* TASK INSTRUCTIONS
Turn every line of the records into a JSON list of strings, one string per line, leaving out blank lines.

(Data records)

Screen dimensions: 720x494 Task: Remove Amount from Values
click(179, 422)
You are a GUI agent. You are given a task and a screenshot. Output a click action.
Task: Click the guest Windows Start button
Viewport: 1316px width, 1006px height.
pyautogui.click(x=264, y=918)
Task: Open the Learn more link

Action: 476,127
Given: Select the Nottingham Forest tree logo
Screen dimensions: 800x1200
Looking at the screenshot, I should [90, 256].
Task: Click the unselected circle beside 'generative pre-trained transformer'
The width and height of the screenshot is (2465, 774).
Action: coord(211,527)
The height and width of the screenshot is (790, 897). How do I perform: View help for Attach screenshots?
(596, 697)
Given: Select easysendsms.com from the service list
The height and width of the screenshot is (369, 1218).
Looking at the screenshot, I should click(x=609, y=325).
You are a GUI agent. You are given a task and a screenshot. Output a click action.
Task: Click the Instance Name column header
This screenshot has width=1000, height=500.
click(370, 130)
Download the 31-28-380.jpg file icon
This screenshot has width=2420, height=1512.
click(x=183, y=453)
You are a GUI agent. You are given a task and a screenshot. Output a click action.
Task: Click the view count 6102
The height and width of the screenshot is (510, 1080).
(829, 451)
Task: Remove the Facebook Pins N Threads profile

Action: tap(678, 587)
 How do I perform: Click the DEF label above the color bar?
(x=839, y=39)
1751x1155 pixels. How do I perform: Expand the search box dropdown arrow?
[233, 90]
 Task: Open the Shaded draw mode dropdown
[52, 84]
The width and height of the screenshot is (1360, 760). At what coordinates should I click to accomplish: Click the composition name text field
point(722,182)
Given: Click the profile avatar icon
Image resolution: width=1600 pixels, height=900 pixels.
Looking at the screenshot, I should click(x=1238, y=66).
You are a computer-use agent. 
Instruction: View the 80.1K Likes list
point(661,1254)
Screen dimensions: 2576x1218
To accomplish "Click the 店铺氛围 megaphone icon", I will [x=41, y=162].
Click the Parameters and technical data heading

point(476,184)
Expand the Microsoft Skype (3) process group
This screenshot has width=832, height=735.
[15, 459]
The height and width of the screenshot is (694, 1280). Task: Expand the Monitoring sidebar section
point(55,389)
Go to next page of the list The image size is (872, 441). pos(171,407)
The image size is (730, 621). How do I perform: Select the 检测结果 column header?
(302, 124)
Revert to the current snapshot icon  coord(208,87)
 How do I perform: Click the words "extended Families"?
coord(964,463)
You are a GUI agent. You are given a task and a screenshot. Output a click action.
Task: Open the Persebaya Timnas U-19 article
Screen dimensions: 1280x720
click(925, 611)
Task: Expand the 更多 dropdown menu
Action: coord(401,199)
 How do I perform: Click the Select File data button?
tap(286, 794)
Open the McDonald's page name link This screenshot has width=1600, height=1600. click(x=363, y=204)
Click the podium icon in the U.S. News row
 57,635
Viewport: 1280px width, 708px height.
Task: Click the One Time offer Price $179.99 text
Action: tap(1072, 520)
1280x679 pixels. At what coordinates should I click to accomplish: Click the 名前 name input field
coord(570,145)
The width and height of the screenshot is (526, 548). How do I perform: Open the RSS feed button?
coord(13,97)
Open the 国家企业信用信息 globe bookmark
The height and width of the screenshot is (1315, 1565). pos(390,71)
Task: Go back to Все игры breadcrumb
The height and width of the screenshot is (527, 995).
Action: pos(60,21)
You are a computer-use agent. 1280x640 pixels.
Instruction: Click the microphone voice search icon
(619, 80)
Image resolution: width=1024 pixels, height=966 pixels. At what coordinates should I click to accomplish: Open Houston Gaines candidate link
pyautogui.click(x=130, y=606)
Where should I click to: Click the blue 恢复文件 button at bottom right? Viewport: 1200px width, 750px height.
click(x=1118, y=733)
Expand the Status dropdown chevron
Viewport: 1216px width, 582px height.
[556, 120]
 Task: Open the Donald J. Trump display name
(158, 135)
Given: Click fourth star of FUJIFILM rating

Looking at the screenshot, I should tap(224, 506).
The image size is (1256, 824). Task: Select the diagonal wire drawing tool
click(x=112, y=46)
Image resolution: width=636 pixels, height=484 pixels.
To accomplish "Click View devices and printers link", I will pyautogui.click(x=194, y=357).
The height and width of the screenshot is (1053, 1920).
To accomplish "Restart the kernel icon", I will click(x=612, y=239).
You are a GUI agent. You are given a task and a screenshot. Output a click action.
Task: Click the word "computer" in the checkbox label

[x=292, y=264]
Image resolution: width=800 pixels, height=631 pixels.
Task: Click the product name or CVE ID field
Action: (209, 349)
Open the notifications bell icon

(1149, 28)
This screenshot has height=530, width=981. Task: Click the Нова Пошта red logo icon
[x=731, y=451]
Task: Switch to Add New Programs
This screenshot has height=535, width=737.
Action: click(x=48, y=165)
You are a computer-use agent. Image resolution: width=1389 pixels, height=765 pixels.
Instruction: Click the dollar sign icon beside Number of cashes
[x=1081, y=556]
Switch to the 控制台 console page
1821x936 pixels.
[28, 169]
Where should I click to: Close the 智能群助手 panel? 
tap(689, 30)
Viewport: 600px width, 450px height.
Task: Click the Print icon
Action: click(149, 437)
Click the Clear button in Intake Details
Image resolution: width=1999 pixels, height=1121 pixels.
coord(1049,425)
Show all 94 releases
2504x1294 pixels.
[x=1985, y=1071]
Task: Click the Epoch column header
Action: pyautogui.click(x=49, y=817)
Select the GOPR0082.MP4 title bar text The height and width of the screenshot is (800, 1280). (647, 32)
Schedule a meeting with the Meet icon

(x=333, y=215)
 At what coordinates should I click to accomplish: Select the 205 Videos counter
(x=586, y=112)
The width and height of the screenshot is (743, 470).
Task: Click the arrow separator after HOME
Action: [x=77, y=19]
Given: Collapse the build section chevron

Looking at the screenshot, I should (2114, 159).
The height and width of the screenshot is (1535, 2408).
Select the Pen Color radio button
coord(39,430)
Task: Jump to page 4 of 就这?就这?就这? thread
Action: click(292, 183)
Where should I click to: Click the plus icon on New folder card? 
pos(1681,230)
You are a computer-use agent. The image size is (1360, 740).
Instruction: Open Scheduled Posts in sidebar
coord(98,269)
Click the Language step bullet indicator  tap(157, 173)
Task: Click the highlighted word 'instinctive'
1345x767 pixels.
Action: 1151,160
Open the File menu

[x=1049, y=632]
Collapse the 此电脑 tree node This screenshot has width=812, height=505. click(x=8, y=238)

* RESPONSE TO THIS EXERCISE
[
  "Screen dimensions: 720x494 Task: Remove Amount from Values",
  "click(179, 422)",
  "You are a GUI agent. You are given a task and a screenshot. Output a click action.",
  "Task: Click the guest Windows Start button",
  "Viewport: 1316px width, 1006px height.",
  "pyautogui.click(x=264, y=918)",
  "Task: Open the Learn more link",
  "Action: 476,127",
  "Given: Select the Nottingham Forest tree logo",
  "Screen dimensions: 800x1200",
  "Looking at the screenshot, I should [90, 256].",
  "Task: Click the unselected circle beside 'generative pre-trained transformer'",
  "The width and height of the screenshot is (2465, 774).",
  "Action: coord(211,527)",
  "The height and width of the screenshot is (790, 897). How do I perform: View help for Attach screenshots?",
  "(596, 697)",
  "Given: Select easysendsms.com from the service list",
  "The height and width of the screenshot is (369, 1218).",
  "Looking at the screenshot, I should click(x=609, y=325).",
  "You are a GUI agent. You are given a task and a screenshot. Output a click action.",
  "Task: Click the Instance Name column header",
  "This screenshot has width=1000, height=500.",
  "click(370, 130)",
  "Download the 31-28-380.jpg file icon",
  "This screenshot has width=2420, height=1512.",
  "click(x=183, y=453)",
  "You are a GUI agent. You are given a task and a screenshot. Output a click action.",
  "Task: Click the view count 6102",
  "The height and width of the screenshot is (510, 1080).",
  "(829, 451)",
  "Task: Remove the Facebook Pins N Threads profile",
  "Action: tap(678, 587)",
  " How do I perform: Click the DEF label above the color bar?",
  "(x=839, y=39)",
  "1751x1155 pixels. How do I perform: Expand the search box dropdown arrow?",
  "[233, 90]",
  " Task: Open the Shaded draw mode dropdown",
  "[52, 84]",
  "The width and height of the screenshot is (1360, 760). At what coordinates should I click to accomplish: Click the composition name text field",
  "point(722,182)",
  "Given: Click the profile avatar icon",
  "Image resolution: width=1600 pixels, height=900 pixels.",
  "Looking at the screenshot, I should click(x=1238, y=66).",
  "You are a computer-use agent. ",
  "Instruction: View the 80.1K Likes list",
  "point(661,1254)",
  "Screen dimensions: 2576x1218",
  "To accomplish \"Click the 店铺氛围 megaphone icon\", I will [x=41, y=162].",
  "Click the Parameters and technical data heading",
  "point(476,184)",
  "Expand the Microsoft Skype (3) process group",
  "This screenshot has width=832, height=735.",
  "[15, 459]",
  "The height and width of the screenshot is (694, 1280). Task: Expand the Monitoring sidebar section",
  "point(55,389)",
  "Go to next page of the list The image size is (872, 441). pos(171,407)",
  "The image size is (730, 621). How do I perform: Select the 检测结果 column header?",
  "(302, 124)",
  "Revert to the current snapshot icon  coord(208,87)",
  " How do I perform: Click the words \"extended Families\"?",
  "coord(964,463)",
  "You are a GUI agent. You are given a task and a screenshot. Output a click action.",
  "Task: Open the Persebaya Timnas U-19 article",
  "Screen dimensions: 1280x720",
  "click(925, 611)",
  "Task: Expand the 更多 dropdown menu",
  "Action: coord(401,199)",
  " How do I perform: Click the Select File data button?",
  "tap(286, 794)",
  "Open the McDonald's page name link This screenshot has width=1600, height=1600. click(x=363, y=204)",
  "Click the podium icon in the U.S. News row",
  " 57,635",
  "Viewport: 1280px width, 708px height.",
  "Task: Click the One Time offer Price $179.99 text",
  "Action: tap(1072, 520)",
  "1280x679 pixels. At what coordinates should I click to accomplish: Click the 名前 name input field",
  "coord(570,145)",
  "The width and height of the screenshot is (526, 548). How do I perform: Open the RSS feed button?",
  "coord(13,97)",
  "Open the 国家企业信用信息 globe bookmark",
  "The height and width of the screenshot is (1315, 1565). pos(390,71)",
  "Task: Go back to Все игры breadcrumb",
  "The height and width of the screenshot is (527, 995).",
  "Action: pos(60,21)",
  "You are a computer-use agent. 1280x640 pixels.",
  "Instruction: Click the microphone voice search icon",
  "(619, 80)",
  "Image resolution: width=1024 pixels, height=966 pixels. At what coordinates should I click to accomplish: Open Houston Gaines candidate link",
  "pyautogui.click(x=130, y=606)",
  "Where should I click to: Click the blue 恢复文件 button at bottom right? Viewport: 1200px width, 750px height.",
  "click(x=1118, y=733)",
  "Expand the Status dropdown chevron",
  "Viewport: 1216px width, 582px height.",
  "[556, 120]",
  " Task: Open the Donald J. Trump display name",
  "(158, 135)",
  "Given: Click fourth star of FUJIFILM rating",
  "Looking at the screenshot, I should tap(224, 506).",
  "The image size is (1256, 824). Task: Select the diagonal wire drawing tool",
  "click(x=112, y=46)",
  "Image resolution: width=636 pixels, height=484 pixels.",
  "To accomplish \"Click View devices and printers link\", I will pyautogui.click(x=194, y=357).",
  "The height and width of the screenshot is (1053, 1920).",
  "To accomplish \"Restart the kernel icon\", I will click(x=612, y=239).",
  "You are a GUI agent. You are given a task and a screenshot. Output a click action.",
  "Task: Click the word \"computer\" in the checkbox label",
  "[x=292, y=264]",
  "Image resolution: width=800 pixels, height=631 pixels.",
  "Task: Click the product name or CVE ID field",
  "Action: (209, 349)",
  "Open the notifications bell icon",
  "(1149, 28)",
  "This screenshot has height=530, width=981. Task: Click the Нова Пошта red logo icon",
  "[x=731, y=451]",
  "Task: Switch to Add New Programs",
  "This screenshot has height=535, width=737.",
  "Action: click(x=48, y=165)",
  "You are a computer-use agent. Image resolution: width=1389 pixels, height=765 pixels.",
  "Instruction: Click the dollar sign icon beside Number of cashes",
  "[x=1081, y=556]",
  "Switch to the 控制台 console page",
  "1821x936 pixels.",
  "[28, 169]",
  "Where should I click to: Close the 智能群助手 panel? ",
  "tap(689, 30)",
  "Viewport: 600px width, 450px height.",
  "Task: Click the Print icon",
  "Action: click(149, 437)",
  "Click the Clear button in Intake Details",
  "Image resolution: width=1999 pixels, height=1121 pixels.",
  "coord(1049,425)",
  "Show all 94 releases",
  "2504x1294 pixels.",
  "[x=1985, y=1071]",
  "Task: Click the Epoch column header",
  "Action: pyautogui.click(x=49, y=817)",
  "Select the GOPR0082.MP4 title bar text The height and width of the screenshot is (800, 1280). (647, 32)",
  "Schedule a meeting with the Meet icon",
  "(x=333, y=215)",
  " At what coordinates should I click to accomplish: Select the 205 Videos counter",
  "(x=586, y=112)",
  "The width and height of the screenshot is (743, 470).",
  "Task: Click the arrow separator after HOME",
  "Action: [x=77, y=19]",
  "Given: Collapse the build section chevron",
  "Looking at the screenshot, I should (2114, 159).",
  "The height and width of the screenshot is (1535, 2408).",
  "Select the Pen Color radio button",
  "coord(39,430)",
  "Task: Jump to page 4 of 就这?就这?就这? thread",
  "Action: click(292, 183)",
  "Where should I click to: Click the plus icon on New folder card? ",
  "pos(1681,230)",
  "You are a computer-use agent. The image size is (1360, 740).",
  "Instruction: Open Scheduled Posts in sidebar",
  "coord(98,269)",
  "Click the Language step bullet indicator  tap(157, 173)",
  "Task: Click the highlighted word 'instinctive'",
  "1345x767 pixels.",
  "Action: 1151,160",
  "Open the File menu",
  "[x=1049, y=632]",
  "Collapse the 此电脑 tree node This screenshot has width=812, height=505. click(x=8, y=238)"
]